65 Ans d'indépendance : La RDC face à ses démons, selon Me Achille Kapanga

Alors que la République démocratique du Congo célèbre aujourd'hui son 65ème anniversaire d'indépendance, la fête est teintée d'amertume pour certains. Me Achille Kapanga, notable du Nord-Kivu et juriste de formation, dresse un tableau sans concession de l'état du pays, affirmant avec force que "certains politiciens congolais sont devenus plus riches que le pays lui-même."
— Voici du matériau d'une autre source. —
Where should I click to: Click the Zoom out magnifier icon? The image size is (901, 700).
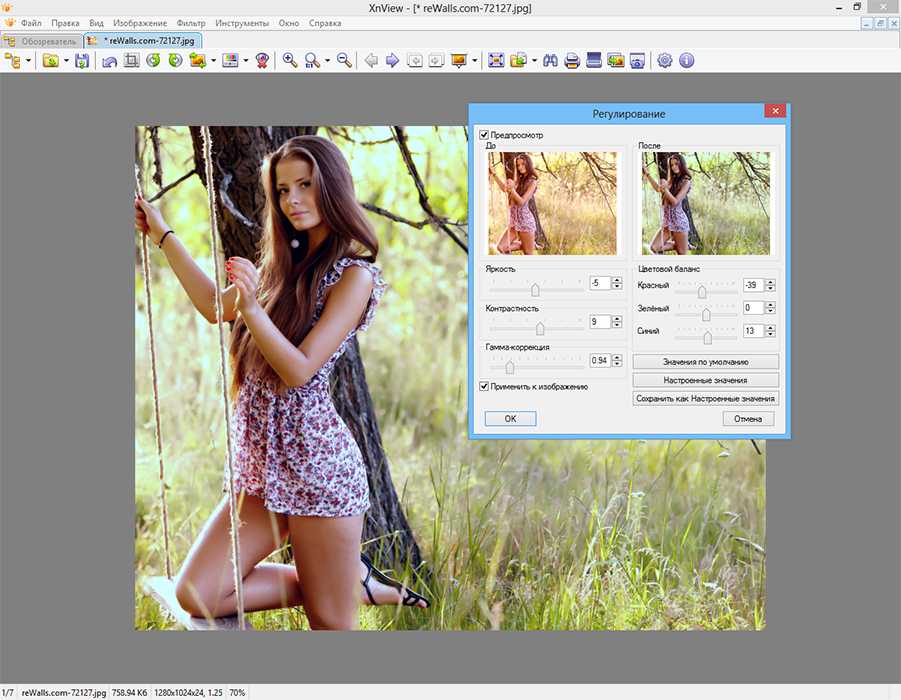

L'histoire post-coloniale de la RDC est une succession de luttes de pouvoir, souvent exacerbées par des tensions ethniques, des rivalités politiques, une corruption endémique et la course au contrôle des vastes ressources naturelles du pays, comme le révèle un rapport d'Amnesty International. Sur le plan socio-économique, malgré une richesse naturelle inouïe, le pays peine à progresser.
*L'Indépendance à la loupe : trois questionnement*
Pour Me Kapanga, les 65 ans d'indépendance devraient inciter les Congolais à se poser des questions fondamentales :
- Comparaison avec les ex-colonies : Comment les pays ayant accédé à l'indépendance la même année que la RDC s'organisent-ils aujourd'hui pour évoluer, malgré leurs propres réalités ?
- Niveau de développement face à la mondialisation : Quel niveau la RDC a-t-elle atteint au regard des critères de la mondialisation ? Où en est le pays ?
- Gestion des services sociaux de base : Comment ces services essentiels ont-ils été gérés ?
Le juriste n'hésite pas à pointer du doigt une histoire post-indépendance marquée par la confusion, la prolifération des rébellions et des élections qui ont souvent favorisé les "anti-valeurs". Il concède que la guerre à l'Est a freiné le développement, mais insiste sur la nécessité pour la RDC d'assumer ses responsabilités : "La guerre nous fait reculer, mais nous devons l'assumer."
- Le Patriotisme en question et l'impact de la corruption*
Selon Me Kapanga, les conflits sont "alimentés par le manque de patriotisme". Il déplore que "beaucoup de Congolais trahissent leur pays" par soif de pouvoir, utilisant leur propre nation comme monnaie d'échange, comme en témoigne la situation à Goma. "Tant que nous ne sommes pas unis, le pays ne pourra pas évoluer", a-t-il déclaré dans une interview accordée ce lundi.
Le notable s'inquiète également de la pauvreté généralisée qui empêche tout progrès. Il dénonce ces "Congolais qui prennent le pays comme leurs propres biens privés, surtout quand les fonds arrivent ou quand des avantages sont destinés à la RDC ; ils se les accaparent."
Cette appropriation illicite de la richesse nationale par une élite politique mène à une situation aberrante : "Il y a des politiciens plus riches que le pays lui-même. Vous devenez président, et votre richesse dépasse même celle du pays", a-t-il affirmé.
Cette corruption rampante a des conséquences désastreuses sur la perception de la RDC à l'étranger. "Lorsque les politiciens agissent ainsi pour afficher leur richesse, les ennemis en profitent, et les Congolais ne sont pas considérés à l'étranger", regrette Me Kapanga, soulignant que "les politiciens ont mis des anti-valeurs à la place des valeurs républicaines".
*Un recul alarmant sur tous les plans*
Sur le plan international, la RDC est souvent perçue "comme si nous ne pouvions rien faire", déplore le juriste. Il cite l'exemple frappant de la MONUSCO qui équipe en motos les chefs de quartier de Beni, alors que cette tâche devrait incomber au gouvernement provincial.
Me Achille Kapanga conclut en déplorant un "recul sur le plan sécuritaire et économique", affirmant que la RDC n'a malheureusement pas réussi à "décoller" malgré son immense potentiel.